Thursday, December 18, 2003

The Bushies assume they'll be able to put a big red bow on Iraq and essentially hand it over to a joyous, rose-petal-strewing citizenry next summer as TV cameras roll, Bush beams in olive drab, and a crestfallen Howard Dean scours the want ads. They may be jumping the gun just a bit:

Concerns surface about Iraq timetable

President Bush's top envoy in Iraq has told Washington that he wants as many as 1,000 additional personnel to beef up the U.S. occupation authority amid growing concern that the effort to return Iraqi sovereignty by next summer is falling far behind schedule.

The recent request by L. Paul Bremer, which is being fiercely debated by the president's aides, underscores growing alarm in some sectors of the government that Bush's exit strategy for Iraq is in trouble....

"Clearly, CPA is behind schedule on the accelerated timeline for handing over to the Iraqis," said one senior official....

Bremer has asked for experts in running elections and finance, as well as people with expertise in telecommunications, this official said....
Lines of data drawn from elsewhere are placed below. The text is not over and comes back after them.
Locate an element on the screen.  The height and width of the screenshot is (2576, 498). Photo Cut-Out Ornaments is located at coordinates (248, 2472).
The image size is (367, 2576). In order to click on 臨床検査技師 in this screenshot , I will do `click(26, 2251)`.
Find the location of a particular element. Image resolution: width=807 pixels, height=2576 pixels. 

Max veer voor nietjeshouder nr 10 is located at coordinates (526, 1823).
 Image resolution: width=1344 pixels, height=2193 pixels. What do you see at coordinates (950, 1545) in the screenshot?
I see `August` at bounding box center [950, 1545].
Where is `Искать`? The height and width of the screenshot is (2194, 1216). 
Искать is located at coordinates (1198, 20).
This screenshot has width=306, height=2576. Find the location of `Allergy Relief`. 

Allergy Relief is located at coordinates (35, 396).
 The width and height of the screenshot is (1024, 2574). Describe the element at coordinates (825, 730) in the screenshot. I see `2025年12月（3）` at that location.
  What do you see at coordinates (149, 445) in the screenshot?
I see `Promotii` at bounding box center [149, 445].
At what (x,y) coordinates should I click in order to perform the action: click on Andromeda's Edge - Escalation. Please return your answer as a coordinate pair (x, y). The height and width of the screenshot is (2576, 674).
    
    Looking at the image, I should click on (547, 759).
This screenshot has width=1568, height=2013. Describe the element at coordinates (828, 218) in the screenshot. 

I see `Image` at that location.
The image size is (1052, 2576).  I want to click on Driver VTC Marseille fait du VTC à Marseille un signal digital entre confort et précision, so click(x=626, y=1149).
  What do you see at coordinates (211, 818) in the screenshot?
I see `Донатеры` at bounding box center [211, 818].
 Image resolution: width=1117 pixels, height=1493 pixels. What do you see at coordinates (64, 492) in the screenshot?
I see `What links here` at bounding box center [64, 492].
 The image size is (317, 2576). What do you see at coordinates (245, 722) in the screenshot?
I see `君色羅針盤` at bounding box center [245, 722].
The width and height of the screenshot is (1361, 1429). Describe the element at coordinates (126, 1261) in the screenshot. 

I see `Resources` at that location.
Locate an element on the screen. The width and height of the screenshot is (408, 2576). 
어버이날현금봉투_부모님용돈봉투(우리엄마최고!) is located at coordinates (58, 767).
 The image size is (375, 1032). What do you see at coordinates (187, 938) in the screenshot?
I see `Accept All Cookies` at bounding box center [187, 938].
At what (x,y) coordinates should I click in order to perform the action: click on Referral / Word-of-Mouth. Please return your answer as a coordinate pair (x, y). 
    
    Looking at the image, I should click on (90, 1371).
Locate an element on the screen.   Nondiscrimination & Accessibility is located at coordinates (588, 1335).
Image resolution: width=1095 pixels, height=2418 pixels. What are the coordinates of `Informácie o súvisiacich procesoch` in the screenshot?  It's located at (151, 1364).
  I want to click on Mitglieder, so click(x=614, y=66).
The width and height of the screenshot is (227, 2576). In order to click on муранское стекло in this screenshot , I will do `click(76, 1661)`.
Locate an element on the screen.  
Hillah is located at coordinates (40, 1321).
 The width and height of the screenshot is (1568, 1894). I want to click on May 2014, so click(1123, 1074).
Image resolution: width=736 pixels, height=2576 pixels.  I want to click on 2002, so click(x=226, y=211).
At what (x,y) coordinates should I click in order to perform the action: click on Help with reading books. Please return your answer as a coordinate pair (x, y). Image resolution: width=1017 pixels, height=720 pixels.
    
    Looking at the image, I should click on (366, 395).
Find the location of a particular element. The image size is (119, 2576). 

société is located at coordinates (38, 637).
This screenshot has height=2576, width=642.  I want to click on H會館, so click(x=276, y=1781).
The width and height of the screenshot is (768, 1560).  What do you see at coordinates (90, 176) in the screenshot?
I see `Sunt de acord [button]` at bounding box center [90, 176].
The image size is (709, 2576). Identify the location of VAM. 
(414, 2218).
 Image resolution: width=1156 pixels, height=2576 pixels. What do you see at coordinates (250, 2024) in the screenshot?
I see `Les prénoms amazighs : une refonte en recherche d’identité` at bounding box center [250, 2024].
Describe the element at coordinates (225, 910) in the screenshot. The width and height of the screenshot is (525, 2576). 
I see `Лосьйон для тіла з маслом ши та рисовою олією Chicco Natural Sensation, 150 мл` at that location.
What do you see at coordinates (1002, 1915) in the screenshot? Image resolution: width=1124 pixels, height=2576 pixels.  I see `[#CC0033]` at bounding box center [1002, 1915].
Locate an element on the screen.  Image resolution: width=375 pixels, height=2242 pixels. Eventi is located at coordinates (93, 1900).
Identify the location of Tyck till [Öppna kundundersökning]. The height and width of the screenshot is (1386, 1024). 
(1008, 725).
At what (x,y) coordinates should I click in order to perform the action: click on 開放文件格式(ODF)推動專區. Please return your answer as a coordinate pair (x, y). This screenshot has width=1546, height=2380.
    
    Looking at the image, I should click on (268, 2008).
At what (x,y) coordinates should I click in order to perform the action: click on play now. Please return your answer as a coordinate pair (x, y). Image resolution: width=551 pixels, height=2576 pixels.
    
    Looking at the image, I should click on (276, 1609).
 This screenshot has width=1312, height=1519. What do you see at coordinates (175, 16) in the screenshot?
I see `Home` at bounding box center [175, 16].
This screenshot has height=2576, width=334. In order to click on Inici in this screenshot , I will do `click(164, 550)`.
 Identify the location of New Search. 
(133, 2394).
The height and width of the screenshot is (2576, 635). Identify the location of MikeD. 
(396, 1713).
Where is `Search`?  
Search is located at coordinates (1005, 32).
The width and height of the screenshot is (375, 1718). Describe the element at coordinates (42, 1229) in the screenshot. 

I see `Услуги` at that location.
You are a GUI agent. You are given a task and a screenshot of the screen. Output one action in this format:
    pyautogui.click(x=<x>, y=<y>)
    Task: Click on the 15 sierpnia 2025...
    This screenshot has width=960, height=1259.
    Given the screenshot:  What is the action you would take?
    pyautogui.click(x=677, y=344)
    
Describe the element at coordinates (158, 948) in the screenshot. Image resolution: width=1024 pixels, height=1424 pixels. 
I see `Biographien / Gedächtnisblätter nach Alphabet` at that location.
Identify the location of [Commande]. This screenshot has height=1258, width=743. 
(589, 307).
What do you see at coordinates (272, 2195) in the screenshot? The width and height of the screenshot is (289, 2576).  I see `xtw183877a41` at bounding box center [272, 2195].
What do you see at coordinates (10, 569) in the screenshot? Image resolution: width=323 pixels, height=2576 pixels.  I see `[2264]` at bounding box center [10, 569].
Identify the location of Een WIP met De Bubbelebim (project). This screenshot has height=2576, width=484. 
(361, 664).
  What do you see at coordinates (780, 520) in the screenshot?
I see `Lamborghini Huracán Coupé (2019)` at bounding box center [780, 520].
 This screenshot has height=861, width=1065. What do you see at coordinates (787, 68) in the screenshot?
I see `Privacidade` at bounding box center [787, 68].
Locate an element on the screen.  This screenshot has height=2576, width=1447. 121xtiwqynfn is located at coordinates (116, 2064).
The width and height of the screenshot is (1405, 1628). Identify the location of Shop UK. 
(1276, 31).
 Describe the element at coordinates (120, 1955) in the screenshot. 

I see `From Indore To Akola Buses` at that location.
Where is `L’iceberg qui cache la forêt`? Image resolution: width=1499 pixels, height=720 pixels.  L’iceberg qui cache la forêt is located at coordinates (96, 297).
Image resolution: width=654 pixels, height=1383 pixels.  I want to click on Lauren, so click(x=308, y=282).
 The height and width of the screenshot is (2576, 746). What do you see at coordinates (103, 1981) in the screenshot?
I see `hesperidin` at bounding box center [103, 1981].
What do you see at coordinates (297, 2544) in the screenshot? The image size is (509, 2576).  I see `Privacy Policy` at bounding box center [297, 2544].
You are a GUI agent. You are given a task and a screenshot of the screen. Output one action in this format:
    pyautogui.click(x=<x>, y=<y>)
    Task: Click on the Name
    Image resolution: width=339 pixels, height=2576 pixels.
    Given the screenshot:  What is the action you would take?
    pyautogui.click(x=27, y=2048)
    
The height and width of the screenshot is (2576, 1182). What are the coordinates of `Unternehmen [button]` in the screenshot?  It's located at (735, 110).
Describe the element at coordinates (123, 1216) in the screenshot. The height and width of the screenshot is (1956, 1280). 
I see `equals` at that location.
Naturally, Rummy is pinching pennies like a lean-'n'-mean CEO, while his Pentagon is taking a harder line with the State Department than it is with Osama:

Another top official said Defense Secretary Donald H. Rumsfeld is resisting Bremer's request, arguing that the CPA should be slimming down, not beefing up, in anticipation of the sovereignty handover.

"Rummy tells me downgrade, and I need more," a State Department official quoted Bremer as telling Secretary of State Colin Powell in recent weeks.

...[A] State Department official said Undersecretary of Defense Douglas Feith, the Pentagon's No. 3 official, is continuing to block some people on a list submitted by State for deployment to Baghdad.


As the story points out, a major reason Bremer thinks he needs more people is that he's worried about the logistics if Iraq is to hold proper elections next year; Rummy, presumably, has a few ideas about where Bremer can stick his logistics.